Making Transfers Simpler 1st February 2021

Created by Corinne O'Brien, Modified on Fri, 28 Jun at 12:56 PM by Rohith Krishna


Dear Client


As you may be aware, the Financial Conduct Authority (FCA) consulted on, and subsequently published, Policy Statement “PS19/29: Making Transfers Simpler”. 

The FCA have issued a package of rules for platforms which aim to make it easier for consumers to move from one platform to another without having to liquidate their assets. These new rules are intended to complement existing rules on transfers and re-registration. In preparation for this, Hubwise has ensured that the necessary steps have been taken for our platform to comply by the 01 February 2021 go-live date for the new rules. 

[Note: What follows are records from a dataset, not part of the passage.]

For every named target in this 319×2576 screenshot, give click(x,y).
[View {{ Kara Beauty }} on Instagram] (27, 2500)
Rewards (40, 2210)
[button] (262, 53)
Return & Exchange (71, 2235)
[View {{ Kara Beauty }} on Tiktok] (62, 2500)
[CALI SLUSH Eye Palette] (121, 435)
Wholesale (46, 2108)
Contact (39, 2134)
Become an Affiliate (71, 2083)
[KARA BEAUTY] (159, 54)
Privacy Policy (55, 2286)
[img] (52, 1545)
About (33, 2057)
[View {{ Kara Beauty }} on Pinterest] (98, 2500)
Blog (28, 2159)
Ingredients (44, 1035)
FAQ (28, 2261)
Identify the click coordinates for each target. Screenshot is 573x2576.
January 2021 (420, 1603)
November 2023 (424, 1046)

This communication is designed to highlight the key changes surrounding the transfer process and, as it may impact you and your business, we appreciate your time in reviewing it. 

The new requirements

From 01 February 2021, all platforms are required to:

  1. Offer consumers the choice to transfer units in-specie for investment funds that are common to both platforms,

  1. Request a conversion of unit classes, where this is necessary to facilitate an in-specie transfer, and

  1. Provide consumers moving onto a new platform with the option to convert to discounted units, where these are available on the platform, for them to invest in.

What does this mean for you, and your clients?

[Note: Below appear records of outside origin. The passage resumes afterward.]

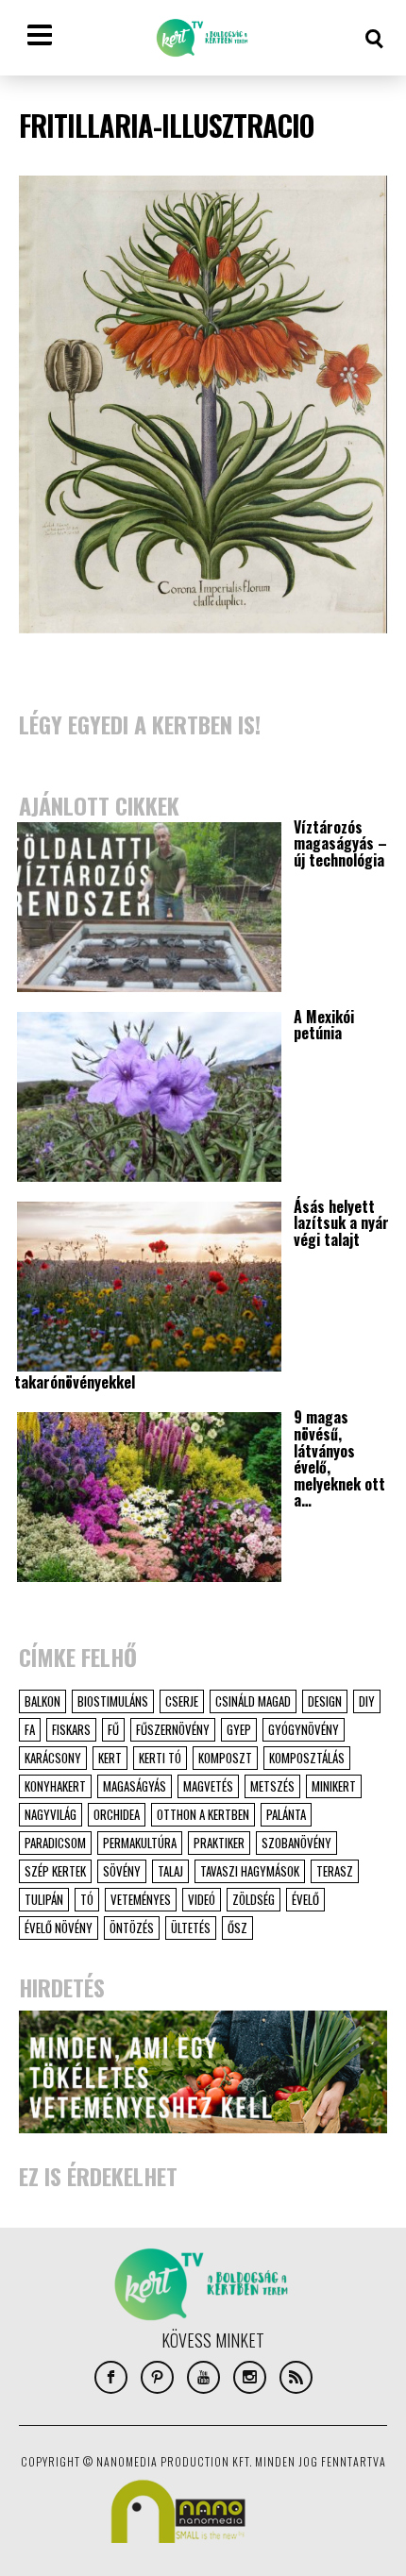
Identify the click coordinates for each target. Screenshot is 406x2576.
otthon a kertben (203, 1814)
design (325, 1701)
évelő (305, 1899)
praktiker (219, 1842)
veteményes (140, 1899)
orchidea (116, 1814)
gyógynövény (303, 1729)
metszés (272, 1785)
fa (30, 1729)
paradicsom (55, 1842)
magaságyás (134, 1785)
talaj (170, 1870)
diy (367, 1701)
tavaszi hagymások (249, 1870)
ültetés (191, 1927)
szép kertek (55, 1870)
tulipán (44, 1899)
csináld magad (253, 1701)
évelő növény (59, 1927)
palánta (286, 1814)
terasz (334, 1870)
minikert (334, 1785)
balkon (42, 1701)
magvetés (208, 1785)
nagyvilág (50, 1814)
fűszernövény (173, 1729)
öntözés (132, 1927)
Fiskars (71, 1729)
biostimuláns (112, 1701)
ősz (237, 1927)
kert (110, 1757)
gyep (239, 1729)
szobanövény (296, 1842)
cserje (181, 1701)
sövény (122, 1870)
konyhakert (55, 1785)
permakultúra (140, 1842)
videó (201, 1899)
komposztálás (307, 1757)
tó (86, 1899)
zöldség (253, 1899)
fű (113, 1729)
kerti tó (160, 1757)
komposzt (225, 1757)
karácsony (53, 1757)
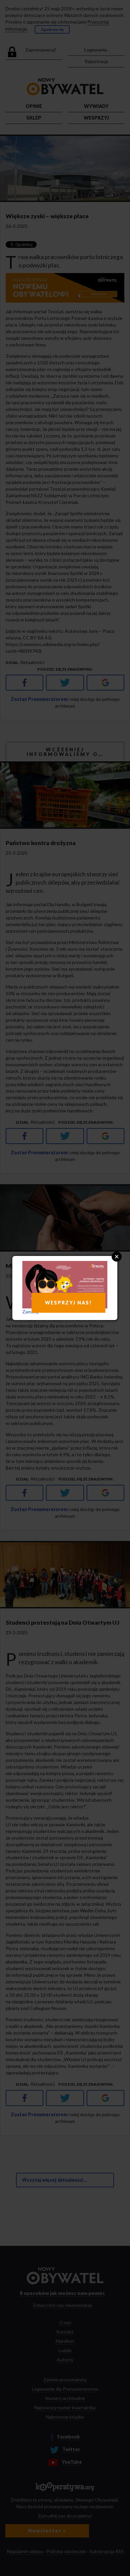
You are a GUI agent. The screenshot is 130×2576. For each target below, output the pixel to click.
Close (117, 1257)
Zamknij (30, 1311)
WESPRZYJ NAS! (68, 1302)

The FCA found that some firms do not routinely provide the option of an in-specie transfer or conversion, preferring to require that the consumer liquidate their holdings to enable them to switch platforms, even where this may not be the best way for them to do so.

Requirement 1: Giving consumers the option of an in-specie transfer

Platforms are required to offer retail clients the option of an in-specie transfer of units in investment funds which are available and offered for investment on both the ceding and receiving platforms.

The latest iteration of our terms and conditions documentation (T&Cs) already reflect this upcoming requirement. If the investment funds currently held by the ceding party and being transferred are included on our approved list of assets (“Buy List”) then the option is available for the holding to be transferred onto the Platform in-specie, provided there are no circumstances outside of our control which would prevent us from carrying out this request.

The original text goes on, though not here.